By Dan Hust
WHITE LAKE Three days of music.
Ticketed concerts with top-name acts.
Tens of thousands of expected concertgoers.
All along a former farmer’s field on Hurd Road in Bethel.
It’s not Woodstock, though it is at the famous festival site.
It’s Phish, the 25-year-old band that maintains a cross-generational and very devoted fan base.
Their three-day extravaganza at Bethel Woods Center for the Arts this coming Memorial Day weekend has already caused lodging establishments countywide to hang out the “no vacancy” shingle for May 27-29.
And that’s bringing back bad memories for Bethel Town Councilman Richard Crumley.
“I think this board should have some concern about this event,” he told his town board colleagues at Thursday’s meeting in White Lake.
Woodstock, he recalled, “was quite a fiasco it was quite a mess.”
A member of the town highway department in August 1969, Crumley spent the month after the concerts cleaning up town roads.
He remembered the tickets that were rendered moot by gate-crashers, the tens of thousands who turned into a half a million, the late realization that this would be far more than a simple folk-rock-in-a-farm-field festival.
And like other longtime Bethel residents, he’d like to never see that again especially the part where taxpayers foot the cleanup bill.

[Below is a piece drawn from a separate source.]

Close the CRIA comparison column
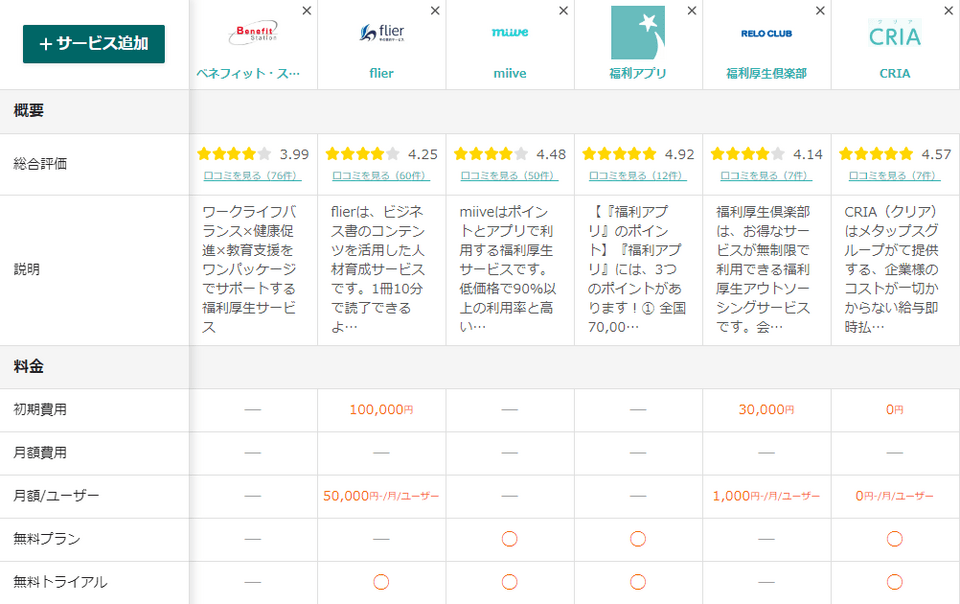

Supervisor Dan Sturm said Bethel Woods had been working closely with the township even before the concert was announced. The potentially large turnout estimated to be as much as 20,000 people each day and the resulting economic stimulus have given him reason to be happy, he said.
“You may not be afterwards,” warned Crumley. “Ask Danny Amatucci.”
(That’s Sturm’s predecessor, the supervisor of Bethel when Woodstock came to town.)
Sturm insisted all concerns will be properly addressed by the time Memorial Day arrives, and fellow Councilman Bob Blais said the town is meeting with the Sheriff’s Office this week to review traffic and security.
The town board also features a Bethel Woods employee, Denise Frangipane, who assured Crumley that Woodstock’s famous chaos won’t be repeated.
“I can tell you that we are working very, very hard to make sure this is a successful event,” she remarked, sharing Sturm’s optimism that it will help, not hurt, the entire county. “... Hopefully, we’ll be busy, and everyone will do well.”
Revealing a hot-off-the-presses info guide for concertgoers, Frangipane urged residents with questions to call Bethel Woods (1-866-781-2922) rather than speculate.
Crumley seemed unconvinced, likening Frangipane’s assurances to those once given by Woodstock organizers Michael Lang and John Roberts.
“We are not Michael Lang and John Roberts,” Frangipane replied.
“I hope you’re not,” Crumley shot back.